- Aliçopehlivan Location within Turkey Aliçopehlivan Location within Marmara
- Coordinates: 40°51′N 26°26′E﻿ / ﻿40.850°N 26.433°E
- Country: Turkey
- Province: Edirne
- District: İpsala
- Elevation: 55 m (180 ft)
- Population (2022): 1,782
- Time zone: UTC+3 (TRT)
- Postal code: 22490
- Area code: 0284

= Aliçopehlivan =

Aliçopehlivan (formerly Koyunyeri) is a village in the İpsala District of Edirne Province, Turkey. Its population is 1,782 (2022).

It is situated in the plains of Rumeli (East Thrace). The distance to İpsala is 15 km and to Edirne is 140 km.

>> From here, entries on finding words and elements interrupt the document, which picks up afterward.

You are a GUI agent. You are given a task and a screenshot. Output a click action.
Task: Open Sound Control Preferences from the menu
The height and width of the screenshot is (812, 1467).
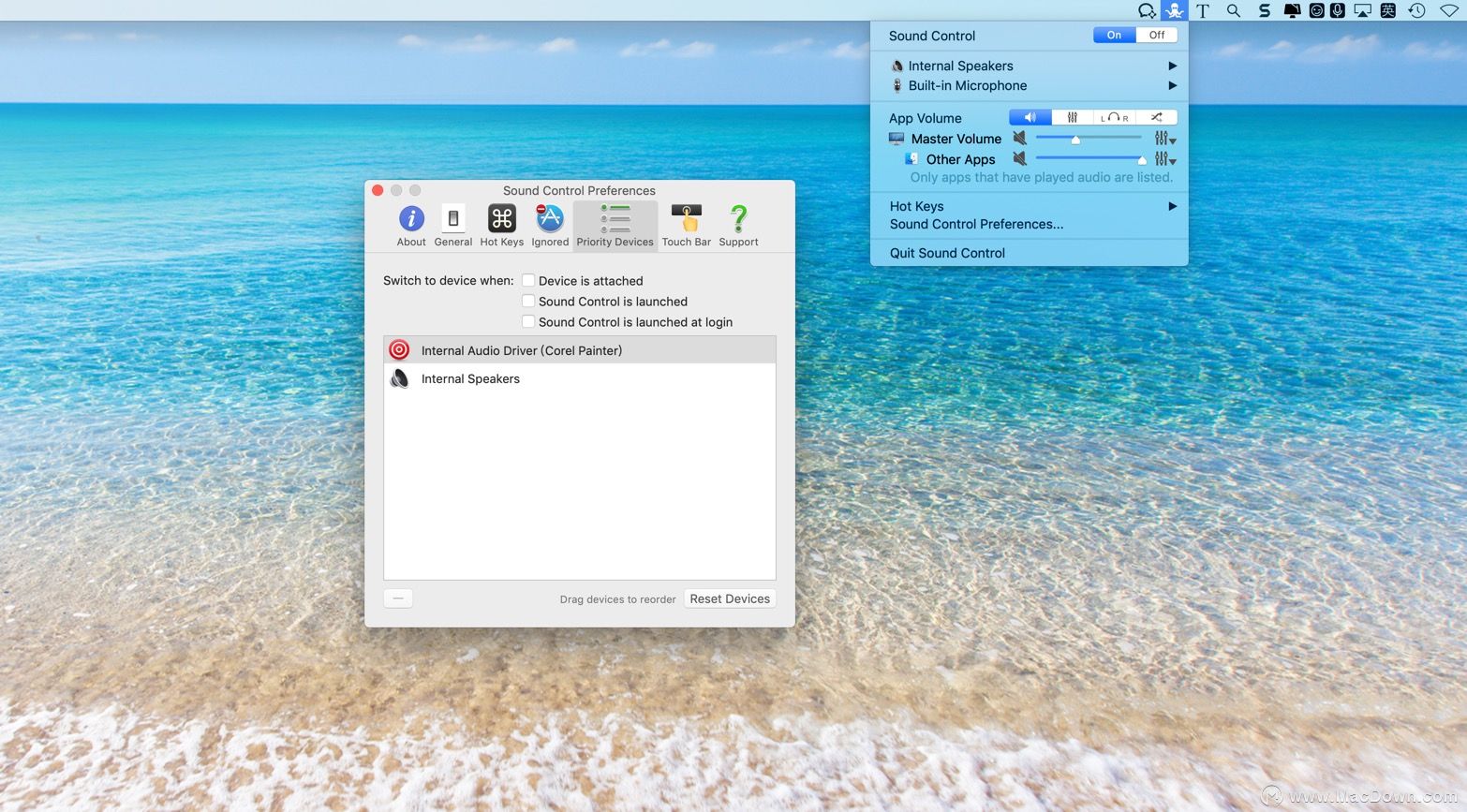pyautogui.click(x=976, y=224)
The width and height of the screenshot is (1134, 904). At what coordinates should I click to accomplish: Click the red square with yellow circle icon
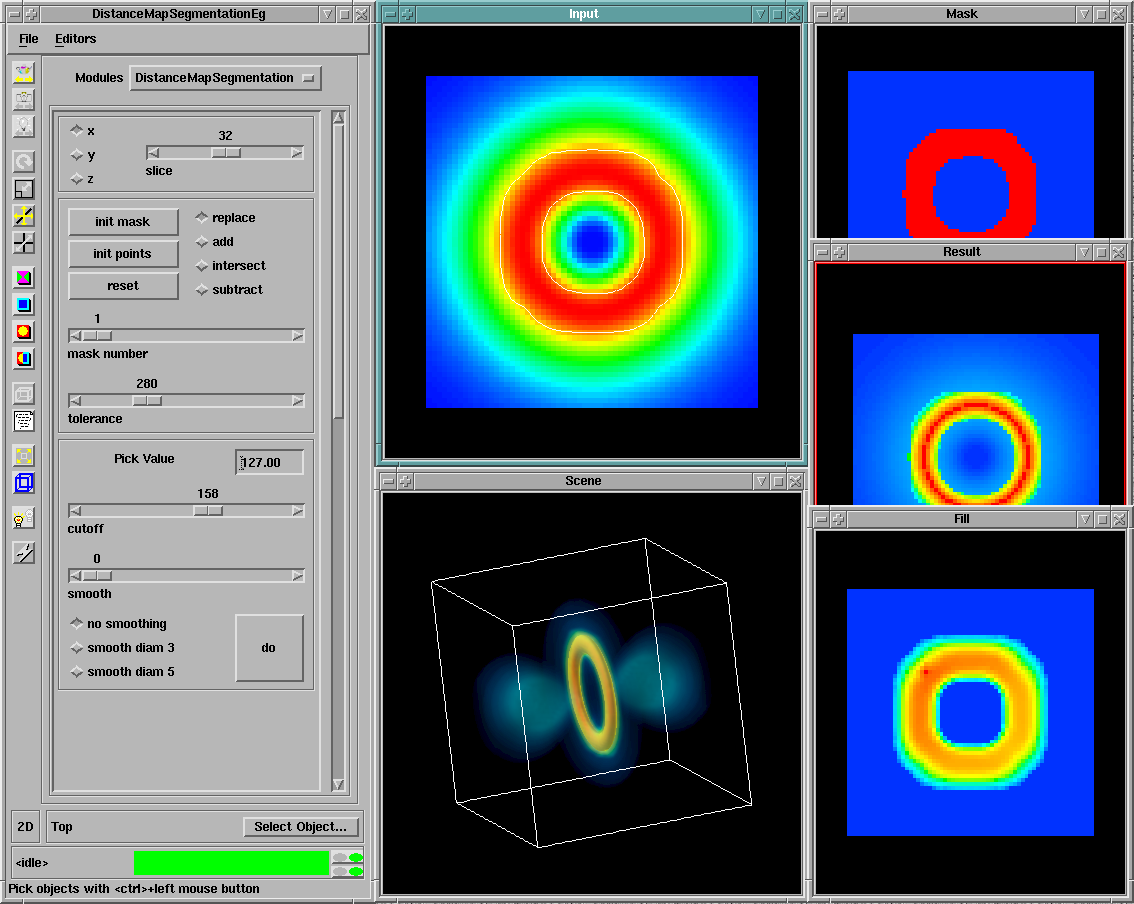point(24,331)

During the Russo-Turkish War (1877-1878), the Muslim population (Turks and Pomaks) of the villages Lukovit and Koynare (both in modern Bulgaria) escaped from the Russian armies and were settled in the newly founded Koyunyeri (literally "place of sheep"), which refers to the ranges for sheep around the village and also bears semblance to the refugees' old village's name, Koynare.

A wrestler named Aliço, who won the Kırkpınar oil wrestling tournament for 27 consecutive years, was a resident of Koyunyeri, and in 1998, the village was renamed after Aliço (Aliçopehlivan literally means "wrestler Aliço").

Today, most of village residents either work in the dairy farms or in rice fields.